Mike Daisey has been performing a one-man-show entitled “The Agony and the Ecstasy of Steve Jobs” in which he exposes the unsafe working condition in Apple factories in China. NPR picked up the story and interviewed Daisey on “This American Life” about what he found out during a visit to one of these Chinese factories. It turned out that Daisey made up the more dramatic details. When this information came out, NPR retracted the interview.
Consider this defense of Daisey from tech reporter Joshua Topolsky:
Mike Daisey was lying.
No, he didn’t lie about all of it. He did go to southern China and meet with workers from Foxconn. He was there, all right, but he wasn’t honest about what he’d seen. There were no underage workers he’d spoken with, there was no man with a maimed hand. In one passage of his show, Daisey talks about workers who had been poisoned by a gas called n-hexane. That part was true — there had been workers poisoned by this gas at an Apple contractor somewhere in China. But Daisey never spoke to them. Like many of the most upsetting moments in his show, Daisey simply fabricated the encounter.
The lies were so clear and so egregious that after learning the truth, “This American Life” issued a retraction of its report by way of a new show — a show in which host Ira Glass confronted Daisey over the deception.
It’s an uncomfortable listen. As Daisey is called out by Glass, you can hear the hesitation, the panic, and the fear in his voice. He doesn’t offer much in the way of excuses. The main point he drives home is that he felt it was necessary to embellish his story in order to retain the “truth” of the message of his show. He lied to tell the truth, basically.
In some immediate way, this defense rings true. There are many documented cases of worker mistreatment and injuries in Foxconn factories. There have been reports of underage workers. There have been suicides. Some of the most important and honest revelations of these issues have come from Apple itself, which issues a supplier responsibility statement every year detailing both the improvements and problems it’s having with international partners.

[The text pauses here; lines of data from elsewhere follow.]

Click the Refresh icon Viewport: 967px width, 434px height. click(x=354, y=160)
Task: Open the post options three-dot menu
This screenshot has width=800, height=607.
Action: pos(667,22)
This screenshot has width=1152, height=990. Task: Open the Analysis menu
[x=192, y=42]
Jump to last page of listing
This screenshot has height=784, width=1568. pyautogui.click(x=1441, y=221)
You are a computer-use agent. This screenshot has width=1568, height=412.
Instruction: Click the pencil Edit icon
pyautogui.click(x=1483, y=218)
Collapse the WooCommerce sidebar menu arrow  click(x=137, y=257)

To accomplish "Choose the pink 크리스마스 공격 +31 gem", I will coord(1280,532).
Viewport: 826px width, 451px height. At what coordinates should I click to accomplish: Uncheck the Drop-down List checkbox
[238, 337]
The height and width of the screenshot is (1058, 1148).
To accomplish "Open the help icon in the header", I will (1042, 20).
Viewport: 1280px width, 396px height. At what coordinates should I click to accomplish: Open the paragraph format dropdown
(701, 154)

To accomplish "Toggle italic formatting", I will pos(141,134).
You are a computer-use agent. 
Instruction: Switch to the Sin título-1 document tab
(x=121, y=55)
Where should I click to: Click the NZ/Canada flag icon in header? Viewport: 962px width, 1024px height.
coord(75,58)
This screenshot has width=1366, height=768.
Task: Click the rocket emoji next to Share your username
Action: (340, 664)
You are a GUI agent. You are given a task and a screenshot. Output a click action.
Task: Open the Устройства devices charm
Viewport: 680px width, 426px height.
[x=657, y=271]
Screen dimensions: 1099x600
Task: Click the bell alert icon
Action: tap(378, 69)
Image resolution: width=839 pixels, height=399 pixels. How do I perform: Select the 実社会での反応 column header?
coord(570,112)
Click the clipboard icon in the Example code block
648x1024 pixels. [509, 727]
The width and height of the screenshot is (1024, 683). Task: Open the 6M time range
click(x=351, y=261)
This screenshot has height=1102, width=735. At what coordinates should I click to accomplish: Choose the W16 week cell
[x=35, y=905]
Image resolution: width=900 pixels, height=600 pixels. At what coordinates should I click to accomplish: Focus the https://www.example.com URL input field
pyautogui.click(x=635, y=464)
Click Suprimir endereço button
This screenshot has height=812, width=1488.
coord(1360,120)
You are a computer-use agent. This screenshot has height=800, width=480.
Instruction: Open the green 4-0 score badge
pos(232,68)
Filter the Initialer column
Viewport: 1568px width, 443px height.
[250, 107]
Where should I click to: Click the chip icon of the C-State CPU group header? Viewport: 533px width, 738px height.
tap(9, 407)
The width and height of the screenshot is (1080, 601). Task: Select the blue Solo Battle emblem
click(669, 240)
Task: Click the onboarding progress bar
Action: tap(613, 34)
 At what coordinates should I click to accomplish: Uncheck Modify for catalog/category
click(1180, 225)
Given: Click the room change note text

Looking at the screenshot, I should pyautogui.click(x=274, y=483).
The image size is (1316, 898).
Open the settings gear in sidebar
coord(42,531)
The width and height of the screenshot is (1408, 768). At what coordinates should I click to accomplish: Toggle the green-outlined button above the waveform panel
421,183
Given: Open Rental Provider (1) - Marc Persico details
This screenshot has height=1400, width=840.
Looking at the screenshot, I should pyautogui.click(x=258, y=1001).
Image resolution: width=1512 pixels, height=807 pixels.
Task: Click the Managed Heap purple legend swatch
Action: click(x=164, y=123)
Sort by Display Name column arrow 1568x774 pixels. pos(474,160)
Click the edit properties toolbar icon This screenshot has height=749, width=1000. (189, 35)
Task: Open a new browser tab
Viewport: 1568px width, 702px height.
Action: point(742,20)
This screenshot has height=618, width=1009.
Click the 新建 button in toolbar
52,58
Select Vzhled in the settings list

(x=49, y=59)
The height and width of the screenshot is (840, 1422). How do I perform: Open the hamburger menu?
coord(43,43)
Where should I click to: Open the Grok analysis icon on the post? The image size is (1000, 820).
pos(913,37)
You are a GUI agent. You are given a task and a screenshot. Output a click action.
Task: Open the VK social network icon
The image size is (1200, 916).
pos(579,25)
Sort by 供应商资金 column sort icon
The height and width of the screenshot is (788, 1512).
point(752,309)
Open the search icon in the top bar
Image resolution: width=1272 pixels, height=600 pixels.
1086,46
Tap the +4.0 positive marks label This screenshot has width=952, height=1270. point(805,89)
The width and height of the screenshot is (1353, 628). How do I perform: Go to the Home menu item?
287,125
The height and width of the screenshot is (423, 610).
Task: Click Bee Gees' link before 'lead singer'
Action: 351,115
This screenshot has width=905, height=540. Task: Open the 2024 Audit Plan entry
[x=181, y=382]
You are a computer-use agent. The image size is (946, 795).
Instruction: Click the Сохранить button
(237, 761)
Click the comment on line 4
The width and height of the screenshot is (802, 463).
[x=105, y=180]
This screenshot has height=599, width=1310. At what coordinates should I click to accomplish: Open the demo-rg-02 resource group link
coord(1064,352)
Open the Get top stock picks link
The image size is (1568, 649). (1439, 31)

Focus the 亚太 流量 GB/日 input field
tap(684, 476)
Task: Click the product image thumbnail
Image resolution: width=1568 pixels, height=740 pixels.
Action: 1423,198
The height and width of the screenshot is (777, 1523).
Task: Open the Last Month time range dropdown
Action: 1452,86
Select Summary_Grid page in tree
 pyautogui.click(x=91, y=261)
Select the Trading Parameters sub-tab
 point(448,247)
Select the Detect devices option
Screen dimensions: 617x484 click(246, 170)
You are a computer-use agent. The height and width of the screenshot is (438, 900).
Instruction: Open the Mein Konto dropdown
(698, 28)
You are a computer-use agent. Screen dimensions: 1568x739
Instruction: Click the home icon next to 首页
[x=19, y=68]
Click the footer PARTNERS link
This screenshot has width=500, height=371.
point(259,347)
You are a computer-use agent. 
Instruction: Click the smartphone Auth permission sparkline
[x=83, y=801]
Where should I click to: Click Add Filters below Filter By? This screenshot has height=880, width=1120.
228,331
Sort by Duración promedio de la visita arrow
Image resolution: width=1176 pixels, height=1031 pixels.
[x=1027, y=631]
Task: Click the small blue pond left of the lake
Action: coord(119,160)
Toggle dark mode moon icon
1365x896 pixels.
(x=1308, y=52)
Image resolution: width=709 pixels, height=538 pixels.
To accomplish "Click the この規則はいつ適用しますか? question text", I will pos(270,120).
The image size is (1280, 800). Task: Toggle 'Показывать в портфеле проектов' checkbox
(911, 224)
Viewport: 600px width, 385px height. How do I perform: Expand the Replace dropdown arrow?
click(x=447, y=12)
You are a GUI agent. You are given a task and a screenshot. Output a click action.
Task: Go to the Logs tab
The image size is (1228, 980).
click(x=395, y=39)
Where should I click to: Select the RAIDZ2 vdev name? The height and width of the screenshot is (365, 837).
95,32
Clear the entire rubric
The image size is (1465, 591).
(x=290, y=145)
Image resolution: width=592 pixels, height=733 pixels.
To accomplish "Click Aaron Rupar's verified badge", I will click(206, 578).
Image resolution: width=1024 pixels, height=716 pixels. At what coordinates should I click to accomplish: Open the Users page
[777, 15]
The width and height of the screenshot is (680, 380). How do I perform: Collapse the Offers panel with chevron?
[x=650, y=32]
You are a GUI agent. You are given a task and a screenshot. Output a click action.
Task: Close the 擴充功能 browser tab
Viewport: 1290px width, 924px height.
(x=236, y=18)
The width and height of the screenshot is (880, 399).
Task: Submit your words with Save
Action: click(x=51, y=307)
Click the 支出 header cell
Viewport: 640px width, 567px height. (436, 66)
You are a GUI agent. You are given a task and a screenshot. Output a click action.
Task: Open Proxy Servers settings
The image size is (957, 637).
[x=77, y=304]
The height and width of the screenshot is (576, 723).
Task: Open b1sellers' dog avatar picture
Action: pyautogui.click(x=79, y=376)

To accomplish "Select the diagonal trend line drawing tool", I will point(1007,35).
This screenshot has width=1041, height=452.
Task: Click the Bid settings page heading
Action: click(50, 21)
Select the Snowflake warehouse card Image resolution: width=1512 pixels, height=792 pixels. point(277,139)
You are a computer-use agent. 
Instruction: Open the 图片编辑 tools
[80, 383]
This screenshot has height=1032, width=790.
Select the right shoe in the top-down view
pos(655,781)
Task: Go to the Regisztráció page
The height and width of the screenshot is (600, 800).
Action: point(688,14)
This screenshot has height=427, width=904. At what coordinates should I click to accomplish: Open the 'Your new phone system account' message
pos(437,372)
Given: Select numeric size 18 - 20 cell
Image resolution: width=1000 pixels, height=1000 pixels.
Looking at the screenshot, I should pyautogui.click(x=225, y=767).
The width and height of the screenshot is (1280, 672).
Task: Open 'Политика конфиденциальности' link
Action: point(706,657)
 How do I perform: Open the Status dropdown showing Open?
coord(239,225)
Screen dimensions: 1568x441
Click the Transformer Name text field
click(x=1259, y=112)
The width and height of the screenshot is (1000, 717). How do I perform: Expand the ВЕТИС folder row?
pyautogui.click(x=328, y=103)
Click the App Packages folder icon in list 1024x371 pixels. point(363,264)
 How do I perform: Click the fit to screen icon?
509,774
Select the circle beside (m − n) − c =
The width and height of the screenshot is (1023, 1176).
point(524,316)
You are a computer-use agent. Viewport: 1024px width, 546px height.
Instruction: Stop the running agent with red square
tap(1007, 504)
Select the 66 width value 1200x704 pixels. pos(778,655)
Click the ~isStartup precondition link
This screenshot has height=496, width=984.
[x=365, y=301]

But until the radio broadcast Daisey took part in — and many of the follow-up interviews he gave — this problem was never discussed in a such a big, public way. Daisey’s lies inspired honest questions about the gadgets in our pockets. Did he betray the trust of the public and journalists by lying? The answer to this question is easy: Yes. But were the lies necessary?
We have a tendency to tune out the things we don’t like hearing. That is doubly true when money is involved. I’m not suggesting that we didn’t listen when Apple issued its report, and that we didn’t pay attention when the Times published its findings. What I’m saying is that sad songs have a way of sticking with us long after we’ve heard them — and Daisey found a way to tell the sad, human part of this story. To make it catchy enough to stick, even if it was a lie.
So in order to expose abuse of workers he had to make up cases of the abuse of workers. In order to tell the truth, he had to lie. Does this make any sense?
It’s true that fiction can tell the truth–a novel can express truths about the human heart, even though its incidents never happened–but, as Sir Philip Sydney has shown, fiction isn’t a lie because it presents itself as imaginary. A lie, on the other hand, presents itself as truth. Which is what Mike Daisey did.